┏━━

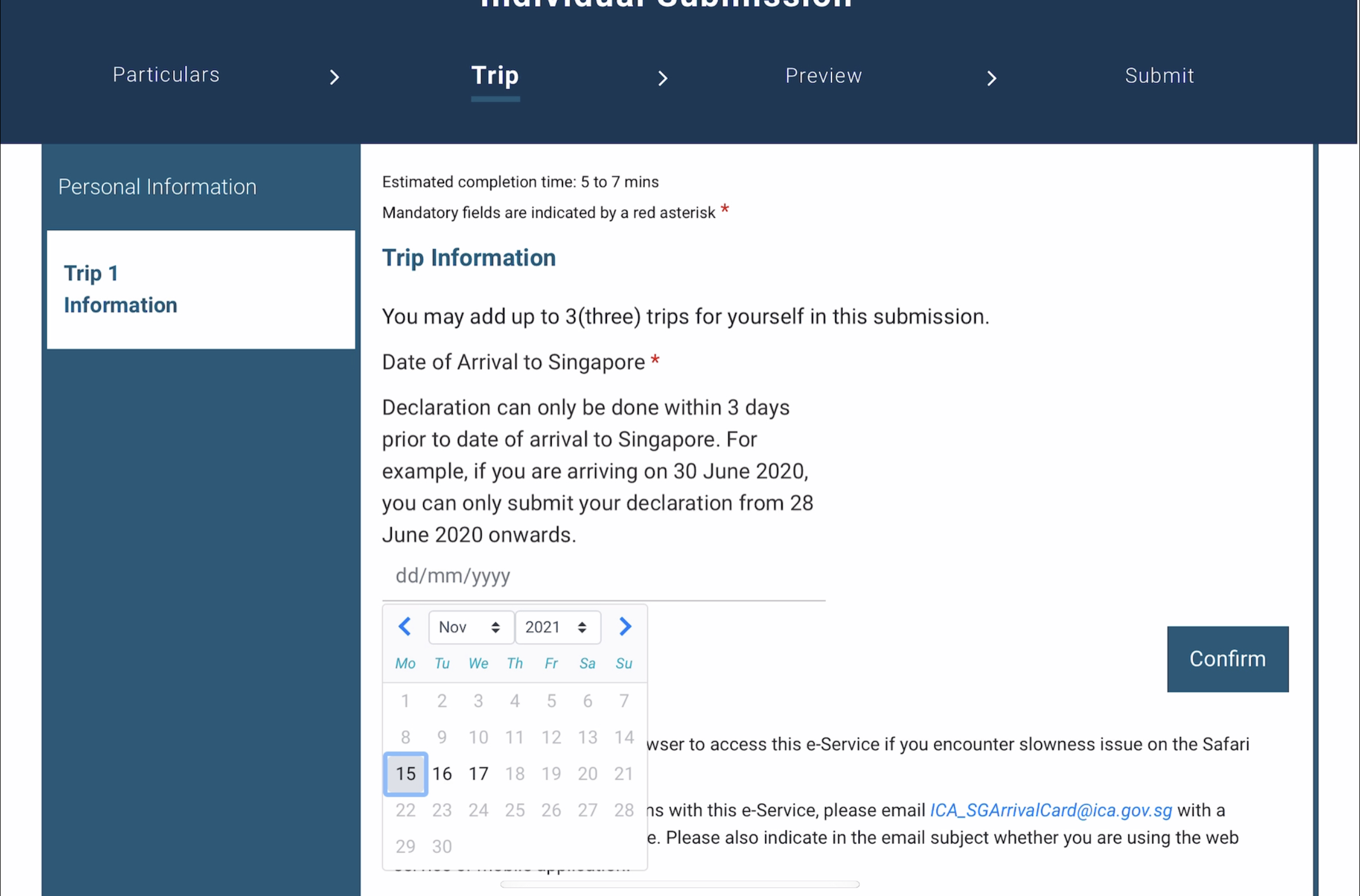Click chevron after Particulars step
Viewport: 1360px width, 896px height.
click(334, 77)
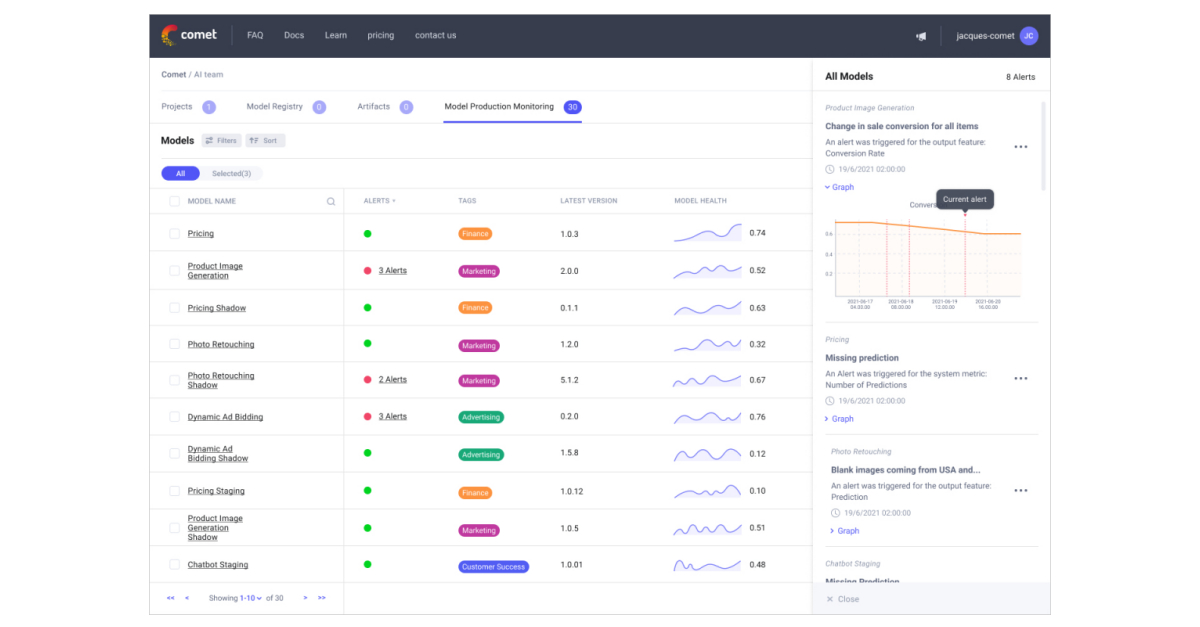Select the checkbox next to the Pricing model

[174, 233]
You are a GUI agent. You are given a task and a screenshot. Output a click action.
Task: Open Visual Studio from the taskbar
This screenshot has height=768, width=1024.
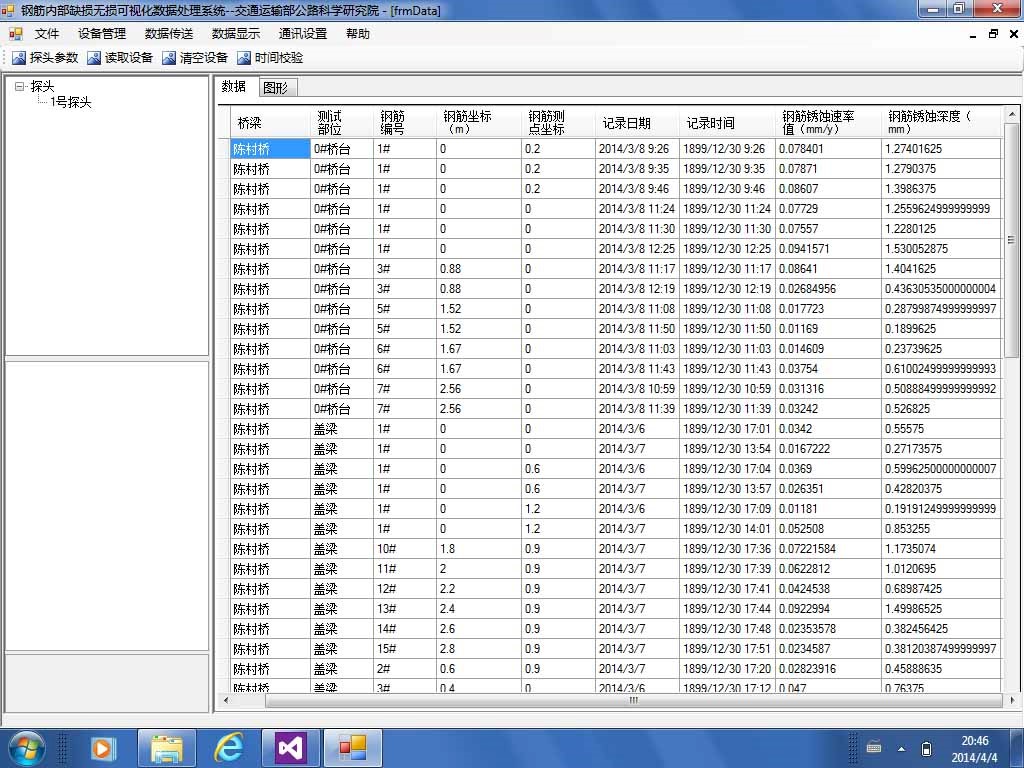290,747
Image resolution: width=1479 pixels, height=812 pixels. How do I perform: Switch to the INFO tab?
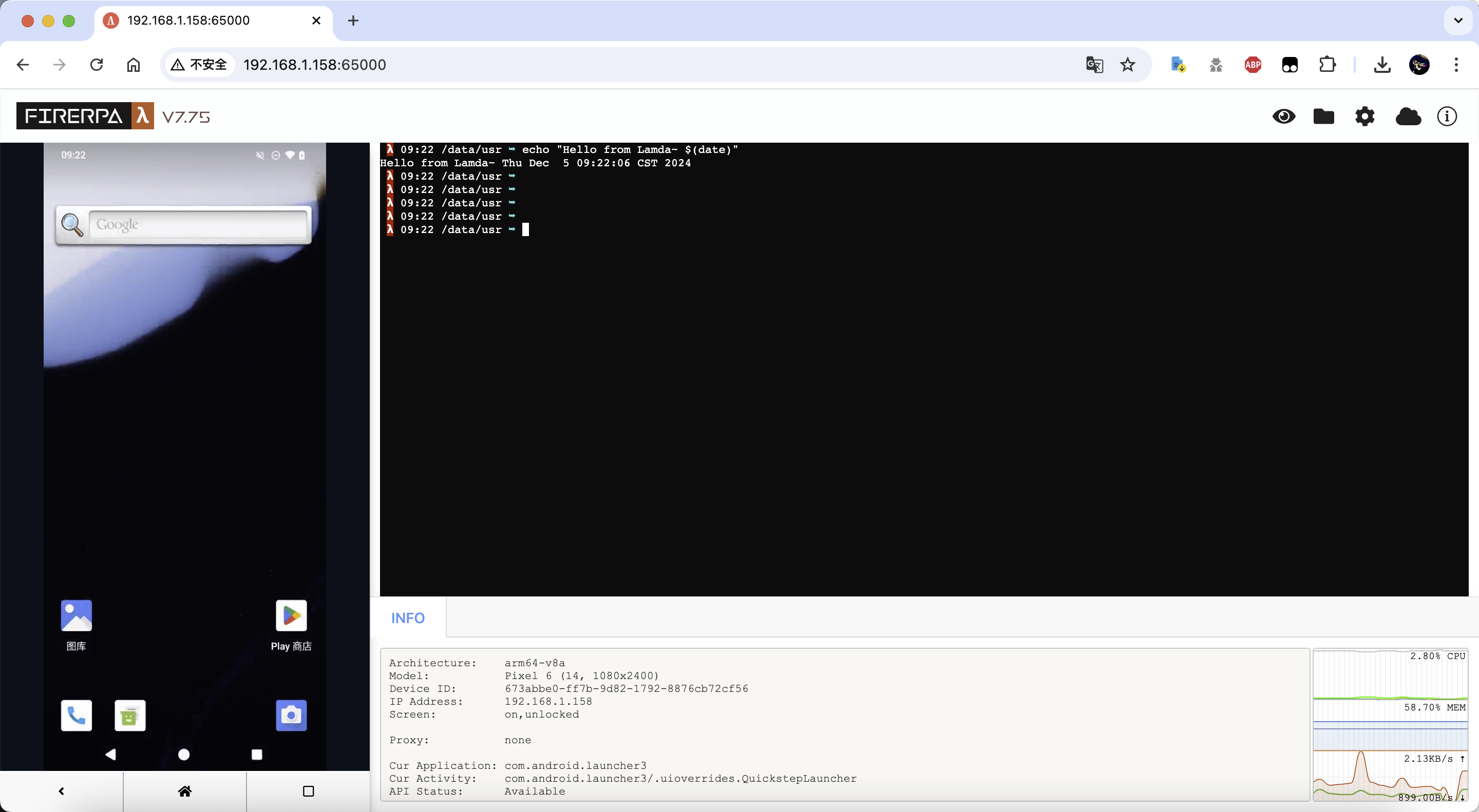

┗━━

> What you need to do
Reproduce all of the data above word for word, leaving out the pictures.

> Written reply
Click chevron after Particulars step
Viewport: 1360px width, 896px height.
click(334, 77)
Select the checkbox next to the Pricing model

[174, 233]
You are a GUI agent. You are given a task and a screenshot. Output a click action.
Task: Open Visual Studio from the taskbar
This screenshot has height=768, width=1024.
290,747
Image resolution: width=1479 pixels, height=812 pixels. How do I perform: Switch to the INFO tab?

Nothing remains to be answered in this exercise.